O presidente do Grupo Parlamentar do CDS Telmo Correia reagiu esta quarta-feira ao desfecho do Orçamento do Estado para 2022, realçando a previsibilidade do chumbo.

"Era um Orçamento que só podia ser aprovado à esquerda, e que nada fazia pela economia real, que faz crescer ao país. Era Estado e só Estado", assume.

Correia destaca ainda que, "se a geringonça morreu, a culpa é do primeiro-ministro", um cenário que classificou como "inevitável".

Telmo Correia afirma que "um novo ciclo abriu-se" e que, com ele, virão novas eleições. Questionado sobre se a divisão à esquerda vai ajudar a direita nas próximas eleições, reitera que a "alternativa só pode vir da direita e do centro-direita".

Sobre as disputas pela liderança entre CDS e PSD, Correia afirma que podem ser positivas e que é da discussão que nasce a luz. "A existência de um processo de debate interno traz coisas positivas, além de discutirem a liderança terão que discutir o programa eleitoral para as legislativas”, explica.

O presidente do Grupo Parlamentar do CDS aponta ainda que agora é necessário "aguardar com serenidade” a decisão de Marcelo Rebelo de Sousa relativamente a eleições antecipadas, mas adianta que, num cenário semelhante, Costa não conseguirá formar governo com os tradicionais parceiros à esquerda. 

“O primeiro-ministro tinha só um parceiro de algum tempo a esta parte.

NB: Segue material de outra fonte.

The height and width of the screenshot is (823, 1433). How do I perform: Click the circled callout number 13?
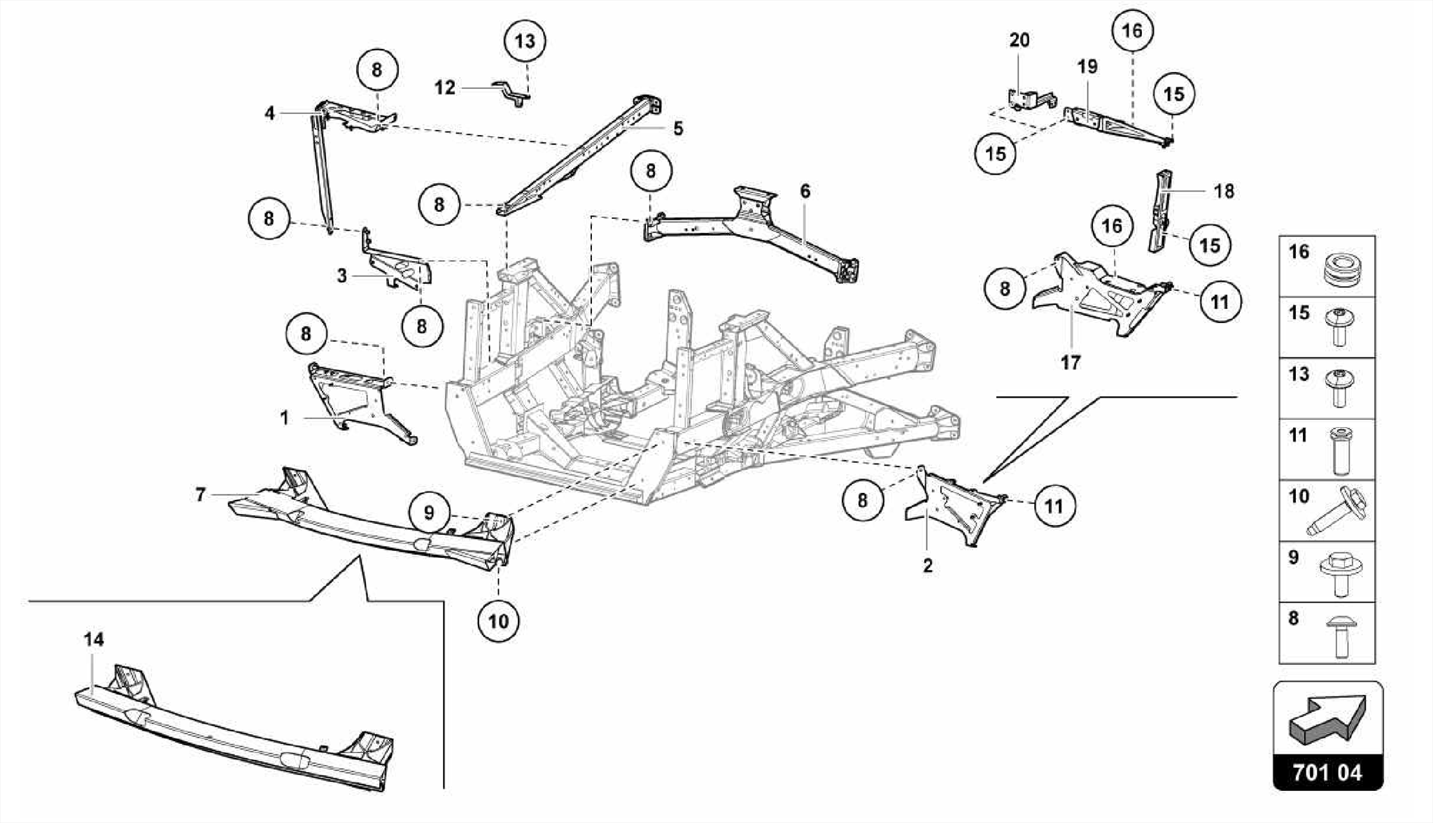(525, 41)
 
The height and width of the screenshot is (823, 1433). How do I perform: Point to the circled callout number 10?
(498, 620)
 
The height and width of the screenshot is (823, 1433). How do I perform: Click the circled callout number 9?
(429, 513)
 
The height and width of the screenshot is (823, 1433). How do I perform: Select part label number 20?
(1019, 41)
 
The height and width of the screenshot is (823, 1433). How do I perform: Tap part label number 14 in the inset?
(94, 639)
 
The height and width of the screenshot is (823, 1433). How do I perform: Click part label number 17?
(1070, 363)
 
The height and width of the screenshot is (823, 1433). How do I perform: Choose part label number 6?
(805, 191)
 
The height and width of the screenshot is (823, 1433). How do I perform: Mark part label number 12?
(445, 87)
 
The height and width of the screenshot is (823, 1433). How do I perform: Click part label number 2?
(927, 566)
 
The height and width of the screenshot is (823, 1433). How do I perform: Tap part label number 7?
(201, 495)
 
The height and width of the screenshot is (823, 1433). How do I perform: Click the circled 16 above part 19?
(1131, 31)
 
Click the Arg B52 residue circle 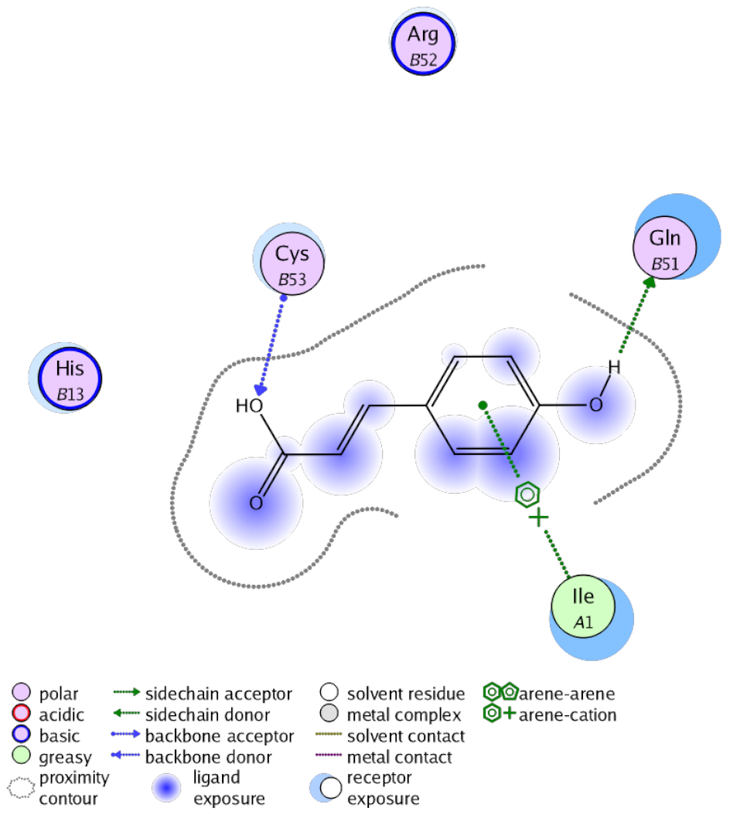[424, 42]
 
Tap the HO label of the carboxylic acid [249, 405]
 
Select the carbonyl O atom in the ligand [256, 504]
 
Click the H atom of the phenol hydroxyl [613, 366]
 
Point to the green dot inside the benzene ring [482, 404]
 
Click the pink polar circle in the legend [22, 694]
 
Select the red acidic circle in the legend [22, 714]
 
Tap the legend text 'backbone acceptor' [220, 735]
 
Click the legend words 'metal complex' [404, 714]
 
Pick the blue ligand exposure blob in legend [169, 786]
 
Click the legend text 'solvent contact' [406, 735]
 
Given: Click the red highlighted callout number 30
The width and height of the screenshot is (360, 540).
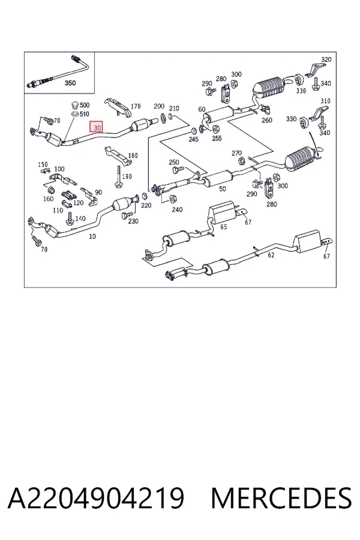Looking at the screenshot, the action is point(96,127).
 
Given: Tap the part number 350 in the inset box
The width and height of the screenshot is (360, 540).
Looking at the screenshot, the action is point(70,83).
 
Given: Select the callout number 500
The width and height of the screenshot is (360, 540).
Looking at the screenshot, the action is point(85,106).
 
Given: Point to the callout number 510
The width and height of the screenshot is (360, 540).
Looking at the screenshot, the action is point(85,114).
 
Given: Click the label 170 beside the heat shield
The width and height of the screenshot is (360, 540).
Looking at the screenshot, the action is point(136,106).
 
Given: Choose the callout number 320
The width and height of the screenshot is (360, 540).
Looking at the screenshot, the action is point(326,59).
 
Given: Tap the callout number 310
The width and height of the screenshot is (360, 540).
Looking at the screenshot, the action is point(325,101).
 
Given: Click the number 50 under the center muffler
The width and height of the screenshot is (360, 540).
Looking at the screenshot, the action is point(223,189).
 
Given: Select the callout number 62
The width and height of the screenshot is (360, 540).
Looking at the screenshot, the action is point(271,255).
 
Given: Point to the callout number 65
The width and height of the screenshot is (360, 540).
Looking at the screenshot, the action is point(224,227).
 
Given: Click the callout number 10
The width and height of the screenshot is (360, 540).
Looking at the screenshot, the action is point(92,236).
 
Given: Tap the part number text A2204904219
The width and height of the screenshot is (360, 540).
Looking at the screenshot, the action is point(96,498).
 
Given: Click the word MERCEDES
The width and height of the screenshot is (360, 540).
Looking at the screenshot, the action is point(281,498).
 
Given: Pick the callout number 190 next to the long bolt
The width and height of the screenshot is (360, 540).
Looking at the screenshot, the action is point(127,176).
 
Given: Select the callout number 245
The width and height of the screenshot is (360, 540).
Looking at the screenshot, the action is point(193,139).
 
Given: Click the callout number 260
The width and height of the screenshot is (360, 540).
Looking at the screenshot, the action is point(266,120).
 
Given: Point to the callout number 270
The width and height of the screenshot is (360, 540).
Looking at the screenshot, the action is point(236,153).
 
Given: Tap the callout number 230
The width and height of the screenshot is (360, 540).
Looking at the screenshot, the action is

O PCP agiu na ressaca das autárquicas, a partir daí alguns dos sinais das autárquicas são transpostos para este ciclo político”, diz.

A proposta do Governo de Orçamento do Estado para 2022, hoje chumbada na generalidade, teve votos a favor apenas da bancada do PS e abstenções do PAN e das deputadas não inscritas Joacine Katar Moreira e Cristina Rodrigues.

O chefe de Estado avisou para um cenário de dissolução há quinze dias, depois de PCP e BE acenarem com o voto contra o Orçamento para 2022 já na generalidade, afirmando que um chumbo da proposta do Governo "muito provavelmente" conduziria a eleições legislativas antecipadas, que estimou que se realizariam em janeiro.

Face ao chumbo previsível do Orçamento, o Presidente da República deixou claro que, a confirmar-se, avançaria de imediato com o processo de dissolução do parlamento, embora reiterou, ao mesmo tempo, uma mensagem de esperança num entendimento até ao momento da votação na generalidade.

Na segunda-feira, Marcelo Rebelo de Sousa adiantou que, a confirmar-se o chumbo do Orçamento, iria iniciar "logo, logo, logo a seguir o processo" de dissolução do parlamento, referindo que, "depois de ouvir o senhor presidente da Assembleia e o senhor primeiro-ministro", iria, como a Constituição determina, "ouvir os partidos políticos e convocar o Conselho de Estado".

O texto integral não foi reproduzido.